In today's digital landscape, the security of personal and corporate data relies entirely on the strength of our authentication methods. However, as cyber threats grow increasingly sophisticated, the National Cyber Security Centre (NCSC) has issued a clear and definitive directive: it is time to leave passwords in the past; passkeys are the future.

In an overhaul of decades of security advice, the NCSC’s announcement highlights that traditional passwords are fundamentally flawed and increasingly vulnerable to compromise.

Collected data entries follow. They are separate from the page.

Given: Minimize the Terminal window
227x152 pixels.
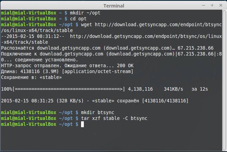Looking at the screenshot, I should click(204, 5).
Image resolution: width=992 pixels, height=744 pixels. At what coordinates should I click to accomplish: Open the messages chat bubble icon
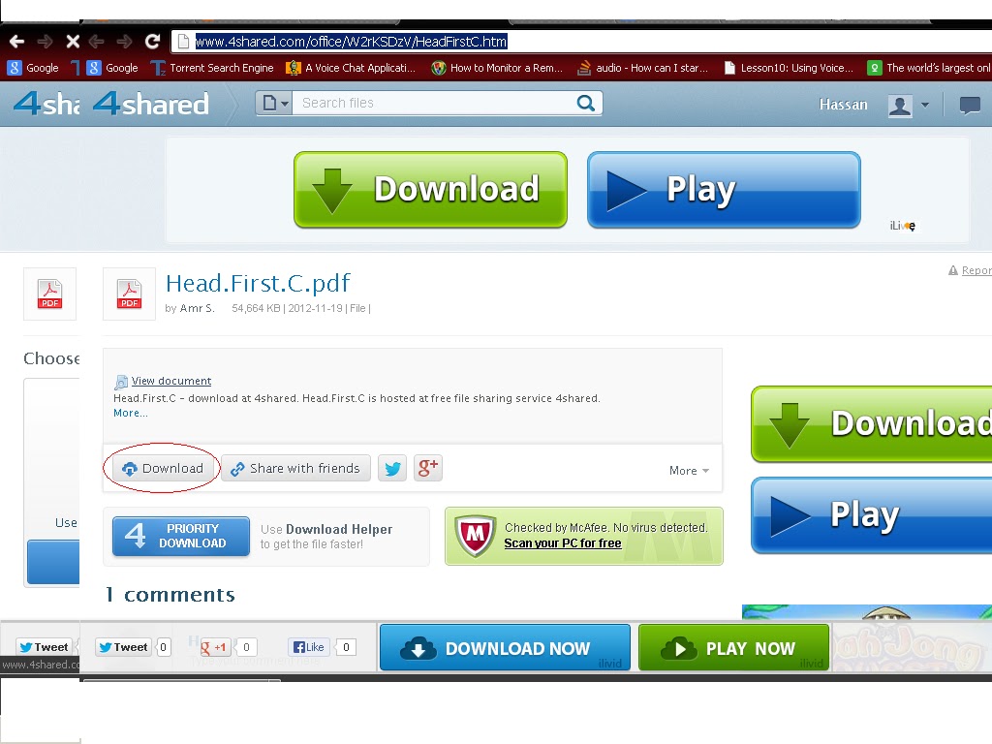[x=969, y=105]
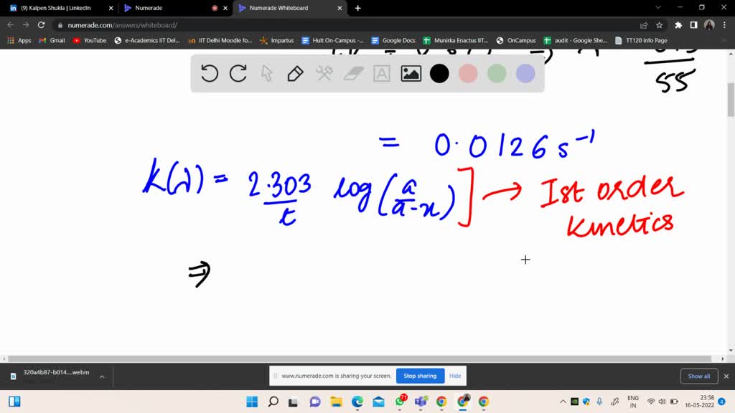Select the Eraser tool
This screenshot has width=735, height=413.
[x=352, y=73]
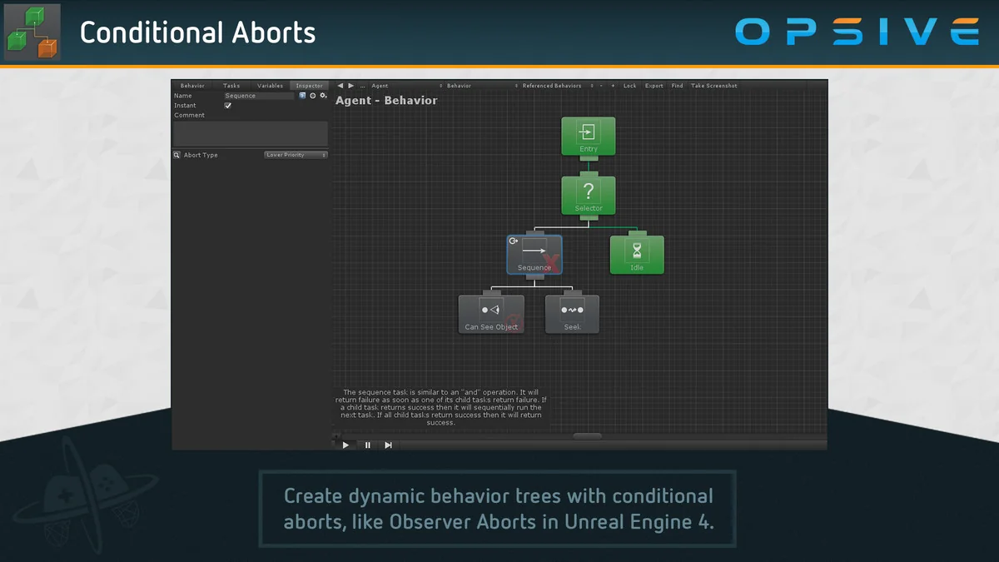999x562 pixels.
Task: Toggle the Lock option in the toolbar
Action: [630, 86]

In contrast to this, passkeys offer a far more secure and user-friendly alternative. With threat actors using advanced social engineering and AI-driven tactics to bypass legacy security defences, the NCSC's guidance urges organisations and consumers alike to modernise their approach to data protection.

Niall McConachie, regional director (UK & Ireland) at Yubico, discusses the NCSC's guidance and why the shift to passkeys is essential for effective security:

“In response to the challenging AI-powered threat landscape, a global transition is underway – users are moving away from passwords towards stronger, more resilient technologies. The clear successor is the passkey, which is rapidly emerging as the new standard for secure authentication.

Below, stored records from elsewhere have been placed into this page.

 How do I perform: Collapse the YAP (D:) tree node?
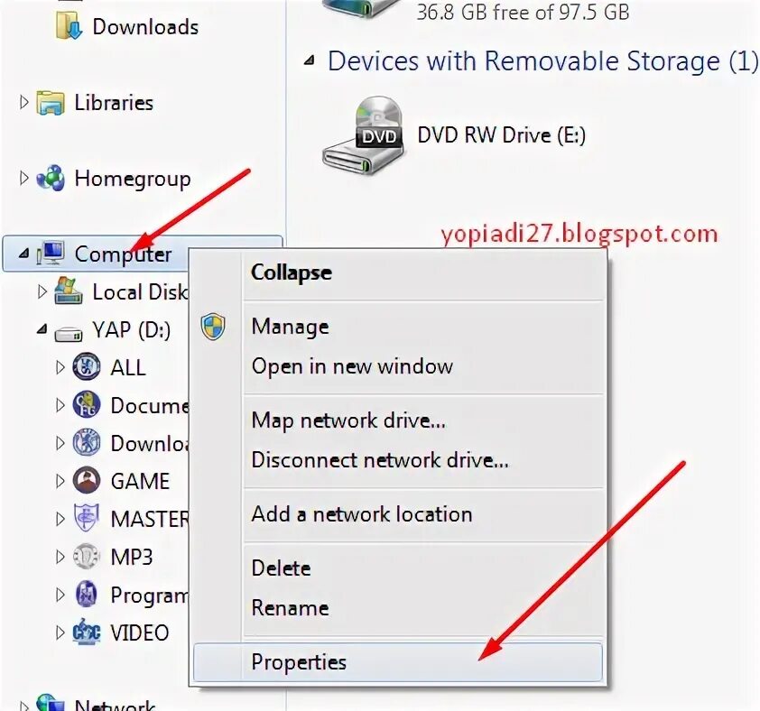point(42,330)
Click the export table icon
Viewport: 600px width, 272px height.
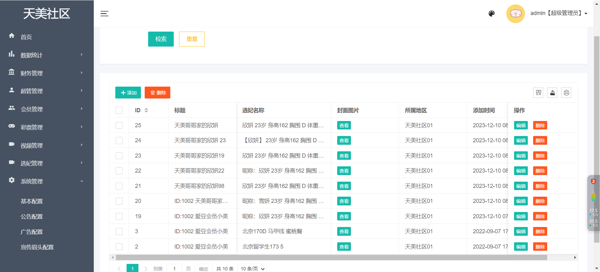552,93
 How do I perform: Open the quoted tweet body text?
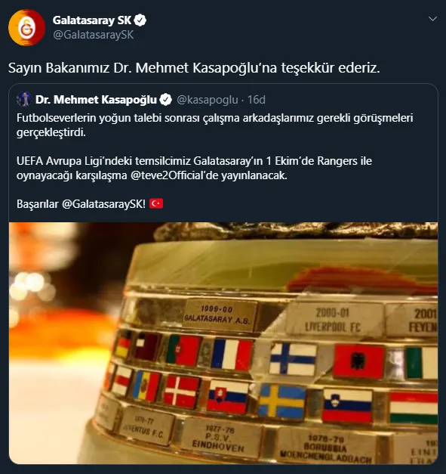(214, 161)
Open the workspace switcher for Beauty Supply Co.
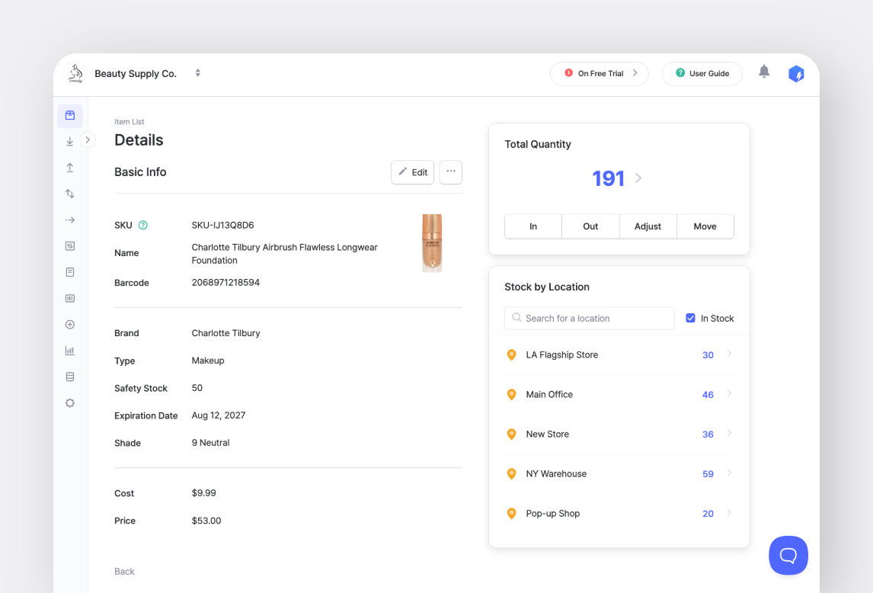The width and height of the screenshot is (873, 593). pyautogui.click(x=197, y=73)
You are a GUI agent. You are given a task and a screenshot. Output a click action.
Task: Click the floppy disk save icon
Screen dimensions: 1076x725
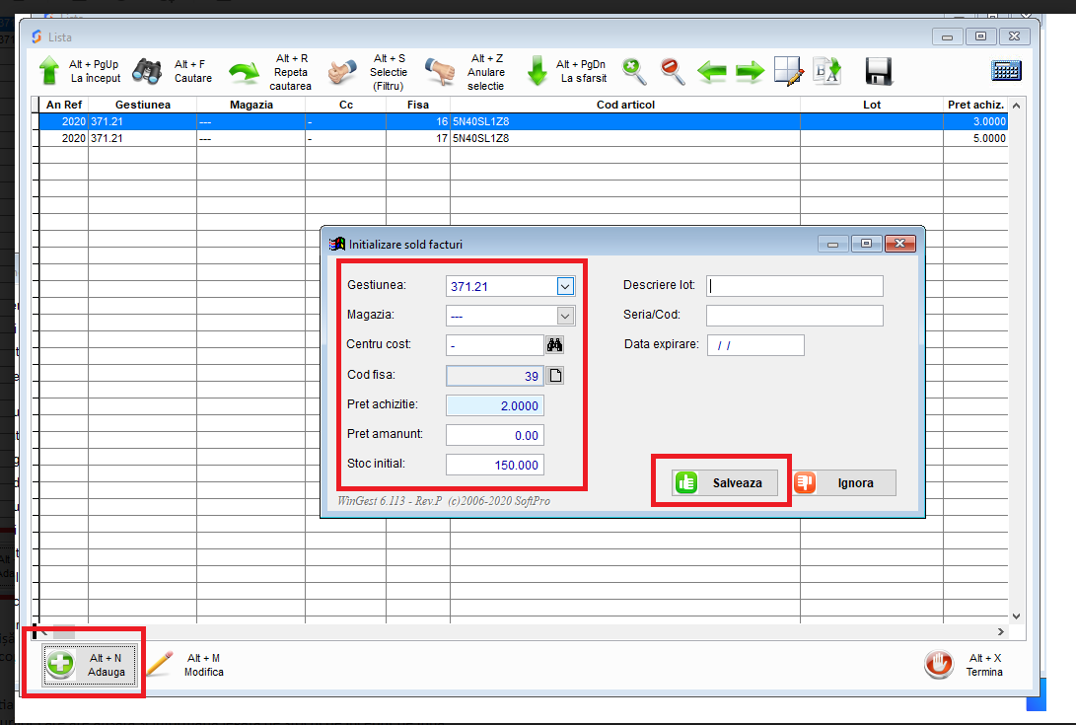pyautogui.click(x=878, y=71)
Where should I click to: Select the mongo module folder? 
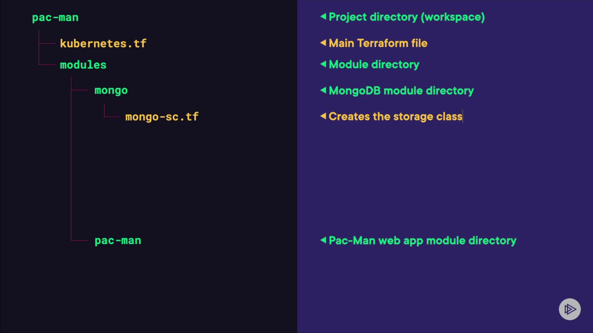click(x=111, y=91)
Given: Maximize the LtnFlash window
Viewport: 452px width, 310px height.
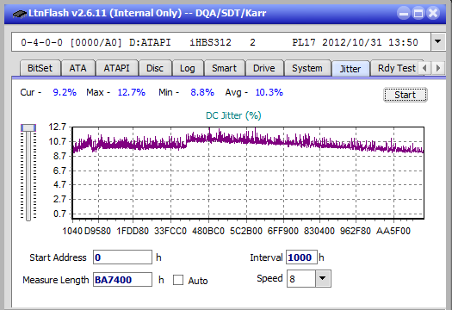Looking at the screenshot, I should [x=418, y=13].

“This isn't just a niche trend. Last year, the UK Government announced its own plans to embrace passkeys for its digital services, citing them as the recommended method for enhanced security. The move is expected to not only offer users a more secure authentication option but also save millions of pounds annually, demonstrating a clear return on investment.

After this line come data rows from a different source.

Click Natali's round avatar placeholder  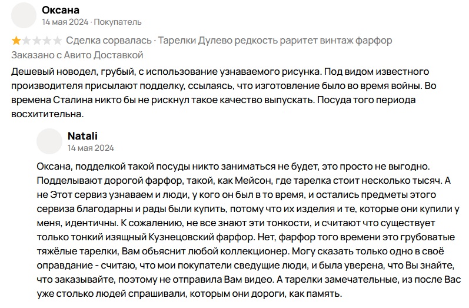coord(49,141)
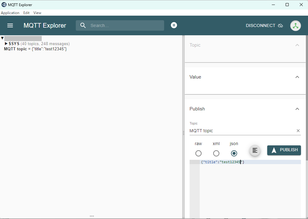This screenshot has height=219, width=308.
Task: Click the horizontal resize handle at bottom
Action: coord(92,216)
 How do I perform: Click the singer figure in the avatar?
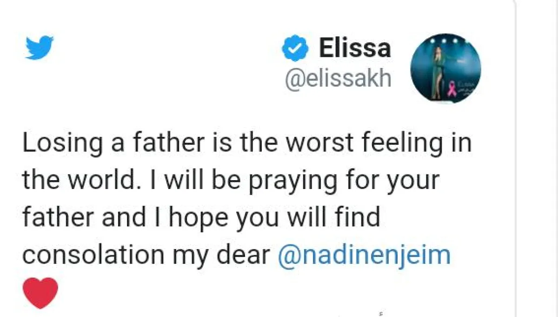(438, 70)
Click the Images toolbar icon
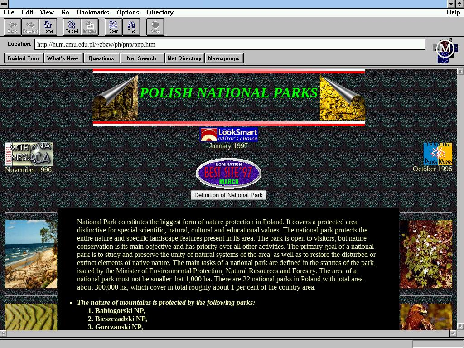The width and height of the screenshot is (464, 348). click(x=90, y=27)
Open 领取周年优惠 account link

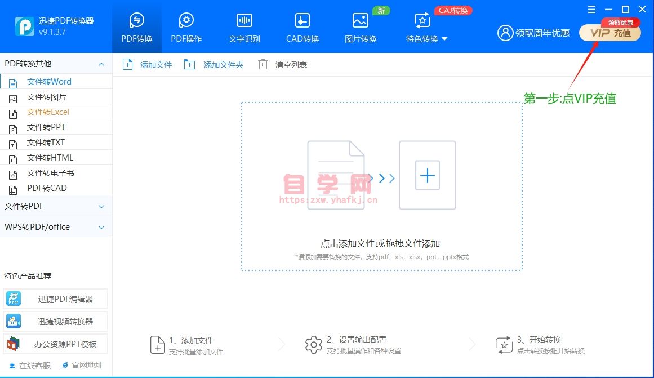tap(533, 33)
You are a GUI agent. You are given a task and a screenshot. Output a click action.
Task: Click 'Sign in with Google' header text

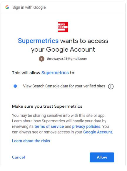[29, 7]
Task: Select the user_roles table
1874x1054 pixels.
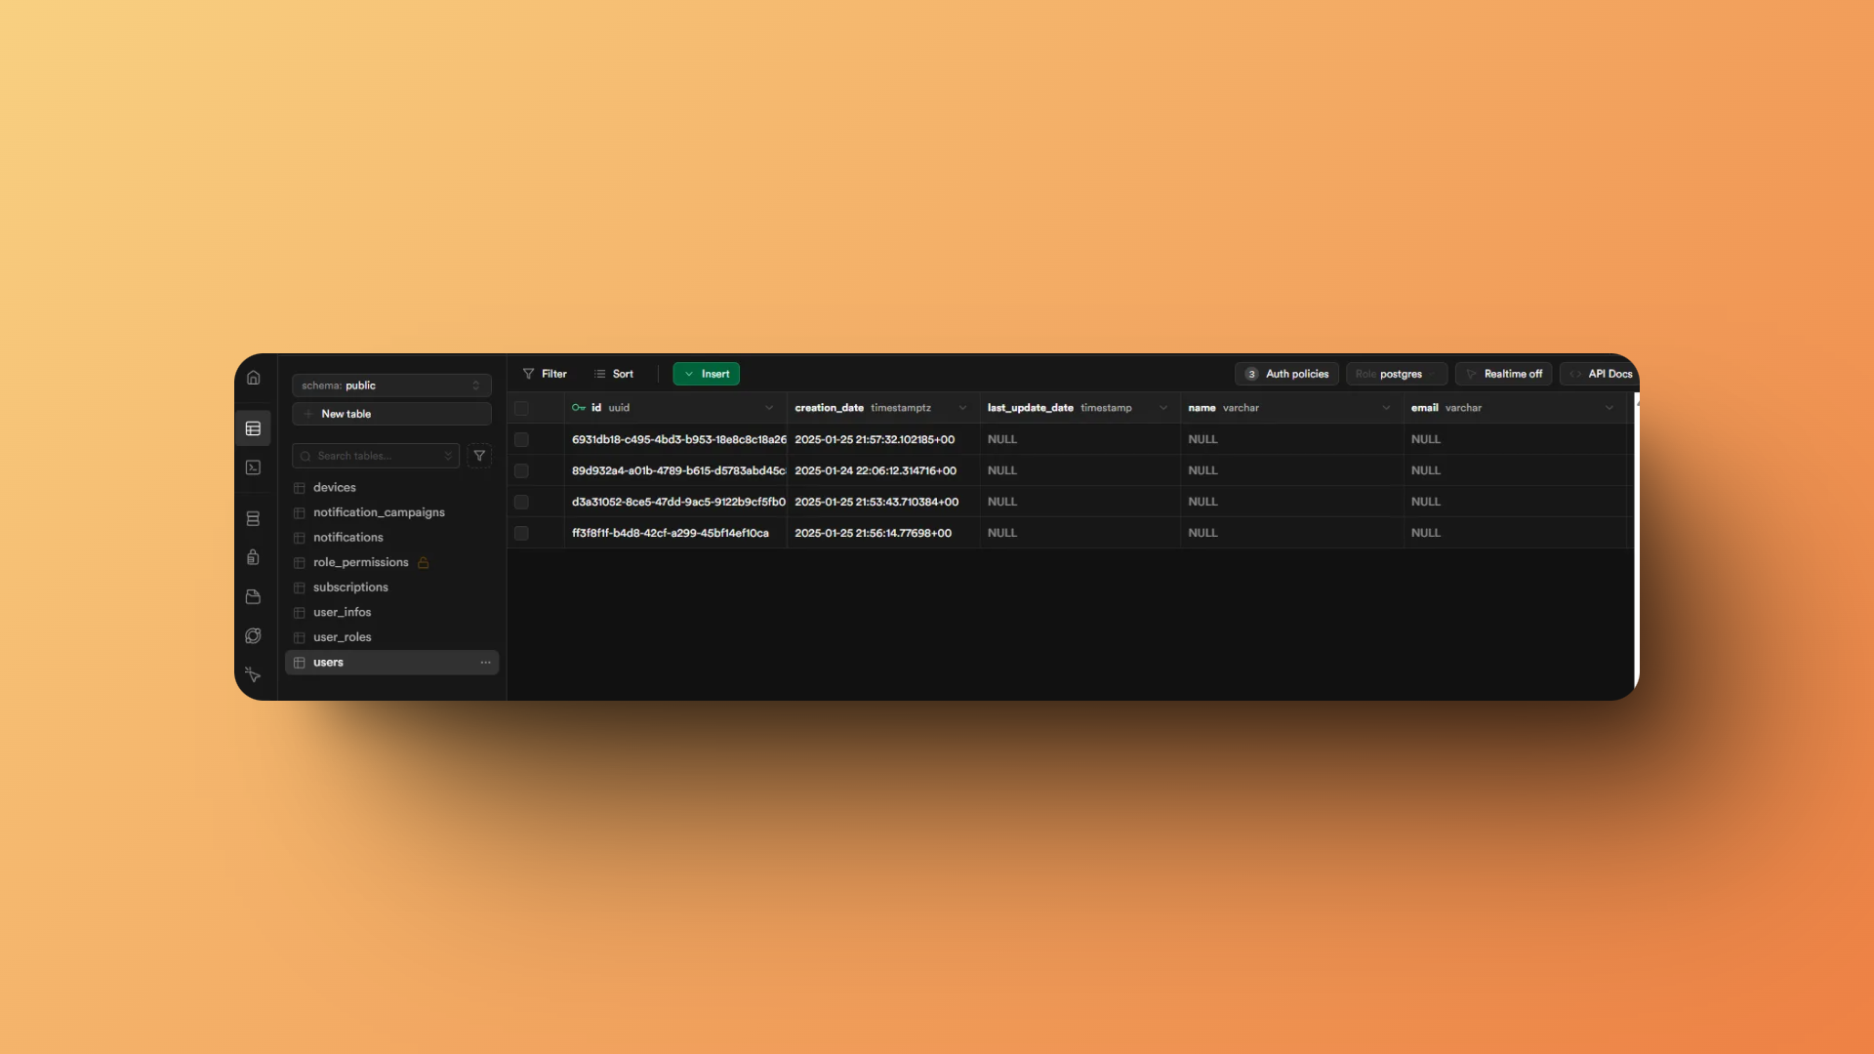Action: pos(341,635)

“It’s therefore imperative that we move away from authentication methods like passwords and instead turn our attention to foolproof methods like device-bound passkeys, which offer the highest level of security. These physical security keys are totally resistant to phishing attempts and can't be intercepted or stolen by remote attackers, meaning only the key holder can gain access to their accounts. They also manage logins across all users’ platforms and devices – meaning attackers can’t use AI to get around the wall of defence the physical key provides. Only with a bulletproof authentication method like this can users rest easy, knowing their accounts are safe from whatever hacking capabilities AI brings next.”